Stadt Heringen informiert über Straßenbau – Alter Kanal wurde nicht verpresst

Anwohner sind empört

Soll saniert werden: Die Heimboldshäuser Straße im Heringer Stadtteil Wölfershausen. Ungereimtheiten bei früheren Kanalarbeiten sorgen derzeit für Wirbel.

Wölfershausen. Was kommt auf die Anwohner der Heimboldshäuser Straße in Wölfershausen bei den Straßenbauarbeiten zu? Diese Frage stand im Mittelpunkt einer Anliegerversammlung im Dorfgemeinschaftshaus des Heringer Stadtteils.

Das Straßen- und Verkehrsmanagement Hessen will in der Ortsdurchfahrt die Landesstraße 3306 erneuern. Das Bauvorhaben hatte für Wirbel in der Heringer Stadtpolitik gesorgt. Es war aufgefallen, dass bei früheren Kanalbauarbeiten ein Altkanal der Stadt nicht verpresst worden war. Dafür notwendige überplanmäßige Ausgaben verwies das Stadtparlament in die Ausschüsse. Die jüngste Parlamentssitzung war nicht beschlussfähig. Bürgermeister Hans Ries fürchtet durch die Verzögerung den Verlust von Fördergeld. (unsere Zeitung berichtete).
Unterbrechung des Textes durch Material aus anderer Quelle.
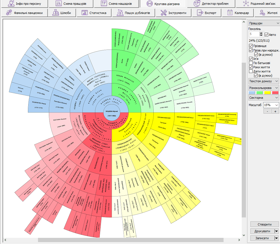Switch to the Схема нащадків tab
280x244 pixels.
click(x=116, y=4)
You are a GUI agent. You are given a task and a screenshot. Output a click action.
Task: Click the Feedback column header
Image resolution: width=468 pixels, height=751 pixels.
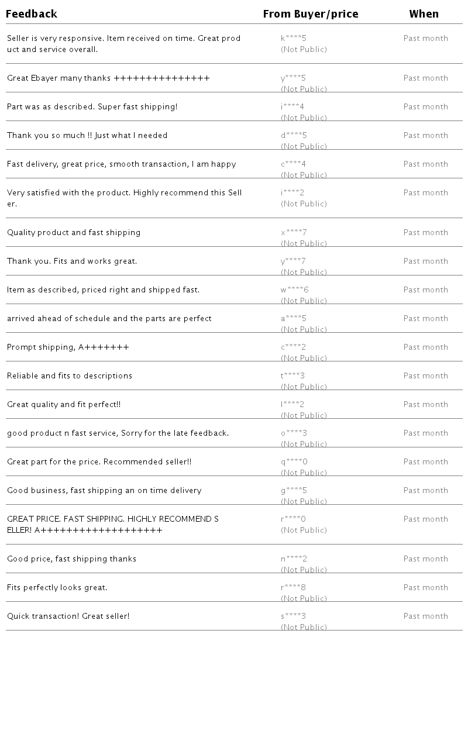click(x=32, y=14)
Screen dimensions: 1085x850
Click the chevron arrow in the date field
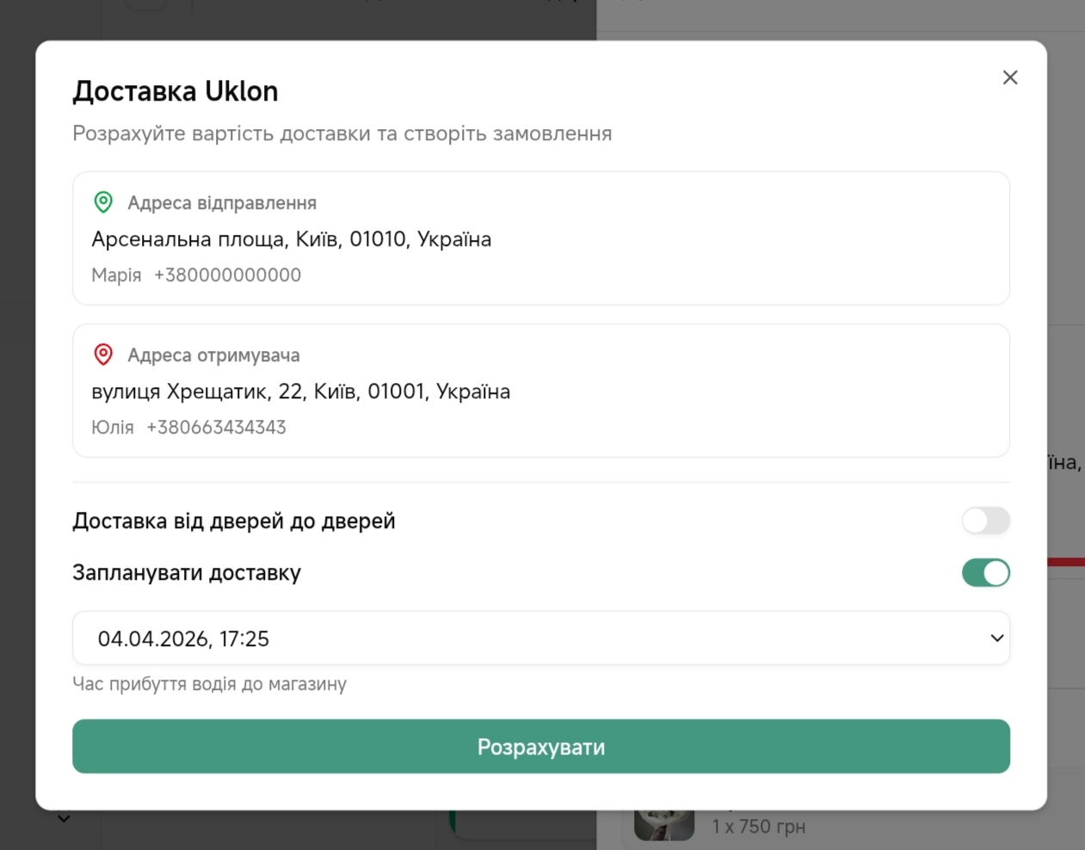996,638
Die Anwohner erfuhren vom Bürgermeister, dass das Verpressen seinerzeit nach der Ausschreibung im Leistungsverzeichnis der Baufirma mit einem Cent pro laufendem Meter angegeben worden sei. Warum die Arbeiten nicht erledigt wurden, sei nicht ersichtlich, auch eine entsprechende Protokollnotiz der Bauleitung fehle.

„Wenn man das Verpressen für einen Cent angeboten hat, ist man doch von vorneherein davon ausgegangen, dass man es nicht machen muss“, mutmaßte Ries.

An den maroden Altkanal, an den immer noch Abflüsse angebunden sind, sei einfach die neue Rohrleitung angeklemmt worden, berichtete der Verwaltungschef.

„Da ist doch stümperhaft gearbeitet worden“, „Wir sollen jetzt für die Fehler bezahlen“, empörten sich Bewohner des Straßenzuges. Die zusätzlichen 180 000 Euro für das versäumte Verpressen trage vorerst der Steuerzahler. Die Kanalarbeiten waren unter Ries Vorgänger Rolf Pfromm auf den Weg gebracht und nach dem Amtswechsel fertiggestellt worden. Teuer könnte es auch für manche Anwohner werden. Die Hauseigentümer, deren Abwasserleitungen bis zum Hauptkanal seinerzeit nicht vollständig saniert wurden oder noch am alten Kanal hängen, müssen die Abwasserleitungen bis zum neuen Hauptkanal auf eigne Kosten bauen.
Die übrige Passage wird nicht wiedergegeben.